How to Beat Jet Lag
Travel |
Have you ever found yourself staring at the ceiling of your hotel room, counting sheep at 3 am? When you just can’t sleep, because your body is still nine hours behind, and there’s nothing you can do about it? As exciting as traveling can be, it does come with a few downsides- jet lag being one of the worst.
Spending as much time as I do bouncing from one time zone to another, I have inevitably picked up a few tricks to recalibrate that pesky, disrupted internal clock.
Shift time zones gradually
Sometimes called acclimating, this is when you start adjusting your sleeping schedule to the new time zone a few days before you fly. Leading up to departure, I recommend gradually shifting your sleep and wake-up time by 15 minutes each day. This is perfect for more drastic time zone changes, as it’s less of a shock to the system once you arrive at your destination. It is particularly helpful if you are traveling east (which causes more issues because the body clock has to be advanced), or have action-packed days as soon as you land.

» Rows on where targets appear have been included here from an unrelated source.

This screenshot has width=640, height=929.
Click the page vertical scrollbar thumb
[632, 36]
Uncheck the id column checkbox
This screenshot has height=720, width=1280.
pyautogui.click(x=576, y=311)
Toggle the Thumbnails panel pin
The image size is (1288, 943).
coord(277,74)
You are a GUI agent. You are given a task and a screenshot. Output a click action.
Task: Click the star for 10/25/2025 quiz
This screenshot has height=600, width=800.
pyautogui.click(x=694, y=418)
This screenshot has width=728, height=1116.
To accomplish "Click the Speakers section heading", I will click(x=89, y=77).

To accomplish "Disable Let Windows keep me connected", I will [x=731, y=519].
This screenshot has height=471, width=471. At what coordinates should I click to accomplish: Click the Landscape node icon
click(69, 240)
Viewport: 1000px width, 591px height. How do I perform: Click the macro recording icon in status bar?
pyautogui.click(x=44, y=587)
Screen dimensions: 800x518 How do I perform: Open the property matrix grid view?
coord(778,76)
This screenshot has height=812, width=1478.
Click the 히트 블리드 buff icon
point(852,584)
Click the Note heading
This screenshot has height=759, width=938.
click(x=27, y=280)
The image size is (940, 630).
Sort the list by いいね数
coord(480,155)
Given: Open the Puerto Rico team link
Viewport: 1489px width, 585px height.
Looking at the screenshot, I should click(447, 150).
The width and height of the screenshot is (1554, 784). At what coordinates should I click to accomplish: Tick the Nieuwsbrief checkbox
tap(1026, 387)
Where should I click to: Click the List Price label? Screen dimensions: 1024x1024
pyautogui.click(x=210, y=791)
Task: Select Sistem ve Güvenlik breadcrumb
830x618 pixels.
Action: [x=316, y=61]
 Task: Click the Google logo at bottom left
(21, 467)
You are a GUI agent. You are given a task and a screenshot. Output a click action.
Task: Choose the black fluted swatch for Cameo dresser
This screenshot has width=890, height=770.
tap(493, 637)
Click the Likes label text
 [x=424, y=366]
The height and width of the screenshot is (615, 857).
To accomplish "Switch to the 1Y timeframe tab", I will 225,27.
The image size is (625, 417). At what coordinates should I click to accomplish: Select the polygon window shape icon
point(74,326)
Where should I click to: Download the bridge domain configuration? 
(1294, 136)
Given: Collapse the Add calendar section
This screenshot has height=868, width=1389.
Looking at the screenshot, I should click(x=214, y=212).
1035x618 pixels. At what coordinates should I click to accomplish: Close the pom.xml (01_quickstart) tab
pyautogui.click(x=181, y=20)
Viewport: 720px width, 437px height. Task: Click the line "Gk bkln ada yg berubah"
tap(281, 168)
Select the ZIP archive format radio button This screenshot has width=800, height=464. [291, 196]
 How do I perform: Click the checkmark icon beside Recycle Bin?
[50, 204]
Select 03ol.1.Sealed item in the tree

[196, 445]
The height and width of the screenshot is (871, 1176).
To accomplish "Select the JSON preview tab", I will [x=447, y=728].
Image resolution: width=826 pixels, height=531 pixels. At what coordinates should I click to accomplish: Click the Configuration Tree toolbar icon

Don’t shift your schedule for short trips
If you’re going to be in another time zone for under 48 hours, don’t bother trying to shift your internal clock. You’ll only end up having to try and get it back to normal almost immediately, which will just add to the confusion. It’s a better idea to simply take a nap if you need one (and don’t forget to set an alarm so you don’t miss any meetings!).
Change clock times ASAP
This is such a good trick that everyone tends to forget about. Set your clocks to the new time before you board the plane so your mind and body can get used to it. Just make sure you’ve checked in beforehand so you don’t accidentally miss your flight.
Stay hydrated
Simple, effective, and non-negotiable. Even if the time difference is only an hour or so, drinking plenty of water on a flight is one of the most important things you can do to keep yourself feeling human. The cold, dry air on the plane is no one’s friend and can leave you parched inside and out. Your body will thank you for remembering to toss a water bottle or two in your carry-on.
Adjust meal times
Along with your sleeping times, you’ll want to adjust your meal times for the smoothest transition into your new time zone. This goes for when you eat on the plane, too. If you’re on a night flight, it’s best to avoid eating anything significant. Skip those heavy airplane meals unless you have regular midnight snacks, otherwise, you’ll throw your body clock into disarray.
Sleep on the plane
This is a bit of a controversial one. Some say sleep as much as possible, while others say you should try to stay awake. The simplest solution is just to find what works best for you. I personally try to time my flights so that I can sleep on them, if possible. This works well if it’s nighttime in the new time zone, so I can wake up ready for action in the daytime.
Avoid alcohol
Ok, who am I kidding? I definitely don’t blame you for having a glass of wine on a flight. Whether you drink to help get some sleep or make the most of your flight, it’s totally understandable. We’ve all been there. You will be absolutely fine as long as you don’t overdo it. Just remember to keep hydrated and drink that water you packed in your carry-on. Waking up with a hangover on a plane, crammed full of strangers, is a special kind of hell.
Stretch
While not exactly a cure for jet lag, there are so many reasons to stretch. Primarily, stretching will give your body a break from hours of being squished and contorted into unnatural positions. It works wonders, and can certainly help you feel more rested. It doesn’t have to be complicated either – simply take a walk up and down the aisle every hour or so. A good stretch and shaking out of stiff limbs can help you relax and be comfortable enough to sleep and, more importantly, can also help to prevent scarier things like deep vein thrombosis.
Avoid sleeping pills
While you ultimately need to go with what works best for you, this is another debatable tactic that has split views. We truly feel that natural sleep is the best sleep, so whenever possible, try to allow your body to naturally adjust to the new time zone before you turn to medication.
Herbal teas and supplements can be incredibly effective, so you may want to tuck a few into your carry-on, should the need arise. To encourage sleep and ease anxiety, look for teas or supplements that contain chamomile, lavender, passionflower, lemon balm, or valerian root.